:: Dataset entries ::

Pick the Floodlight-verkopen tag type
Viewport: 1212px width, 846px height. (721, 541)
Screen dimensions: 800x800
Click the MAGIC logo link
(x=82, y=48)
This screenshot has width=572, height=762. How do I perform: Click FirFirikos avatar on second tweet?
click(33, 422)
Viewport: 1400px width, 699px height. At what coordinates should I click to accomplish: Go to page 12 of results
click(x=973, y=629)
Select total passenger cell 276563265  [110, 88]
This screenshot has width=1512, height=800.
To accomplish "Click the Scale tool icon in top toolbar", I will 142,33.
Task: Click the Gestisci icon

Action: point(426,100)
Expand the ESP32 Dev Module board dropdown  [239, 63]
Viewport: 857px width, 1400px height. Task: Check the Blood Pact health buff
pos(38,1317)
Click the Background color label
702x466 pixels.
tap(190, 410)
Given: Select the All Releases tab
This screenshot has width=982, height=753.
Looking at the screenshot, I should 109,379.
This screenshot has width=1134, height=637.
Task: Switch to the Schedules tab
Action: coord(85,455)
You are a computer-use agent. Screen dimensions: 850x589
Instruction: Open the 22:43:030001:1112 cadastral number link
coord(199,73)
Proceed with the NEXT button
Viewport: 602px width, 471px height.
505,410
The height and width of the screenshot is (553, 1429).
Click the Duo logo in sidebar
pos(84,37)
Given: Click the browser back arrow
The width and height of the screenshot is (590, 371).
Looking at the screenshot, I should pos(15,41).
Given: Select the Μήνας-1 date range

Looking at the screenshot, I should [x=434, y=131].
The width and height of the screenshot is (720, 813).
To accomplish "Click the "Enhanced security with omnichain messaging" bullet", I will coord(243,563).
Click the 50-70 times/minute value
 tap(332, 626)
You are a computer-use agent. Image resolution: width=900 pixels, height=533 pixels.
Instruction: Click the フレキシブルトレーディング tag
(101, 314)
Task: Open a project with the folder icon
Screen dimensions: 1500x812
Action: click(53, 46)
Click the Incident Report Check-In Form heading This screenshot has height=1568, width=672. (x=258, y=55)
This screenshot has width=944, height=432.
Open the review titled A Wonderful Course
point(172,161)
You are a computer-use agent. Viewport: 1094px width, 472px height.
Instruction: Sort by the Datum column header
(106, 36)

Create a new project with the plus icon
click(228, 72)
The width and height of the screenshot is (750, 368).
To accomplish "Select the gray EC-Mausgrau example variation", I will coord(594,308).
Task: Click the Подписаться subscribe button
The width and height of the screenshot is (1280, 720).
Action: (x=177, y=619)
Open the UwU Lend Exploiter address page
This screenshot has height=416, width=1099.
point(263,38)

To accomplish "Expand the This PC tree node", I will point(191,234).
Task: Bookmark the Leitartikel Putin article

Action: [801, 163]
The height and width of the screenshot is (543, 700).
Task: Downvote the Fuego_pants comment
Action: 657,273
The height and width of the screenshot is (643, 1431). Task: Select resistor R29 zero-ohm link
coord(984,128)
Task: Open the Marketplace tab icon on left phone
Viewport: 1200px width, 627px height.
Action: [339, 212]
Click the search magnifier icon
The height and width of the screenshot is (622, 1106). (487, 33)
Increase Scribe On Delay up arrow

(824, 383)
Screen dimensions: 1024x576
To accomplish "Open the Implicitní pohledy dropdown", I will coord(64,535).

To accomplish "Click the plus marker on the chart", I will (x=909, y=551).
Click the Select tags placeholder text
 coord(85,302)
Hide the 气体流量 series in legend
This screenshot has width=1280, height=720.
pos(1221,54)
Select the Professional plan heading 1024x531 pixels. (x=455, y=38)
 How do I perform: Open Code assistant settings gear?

:::

To do: Find the word "computer" in the entries above. Copy every line that has it.

Exercise solution:
You are a computer-use agent. Screen dimensions: 850x589
You are a computer-use agent. Image resolution: width=900 pixels, height=533 pixels.
You are a computer-use agent. Viewport: 1094px width, 472px height.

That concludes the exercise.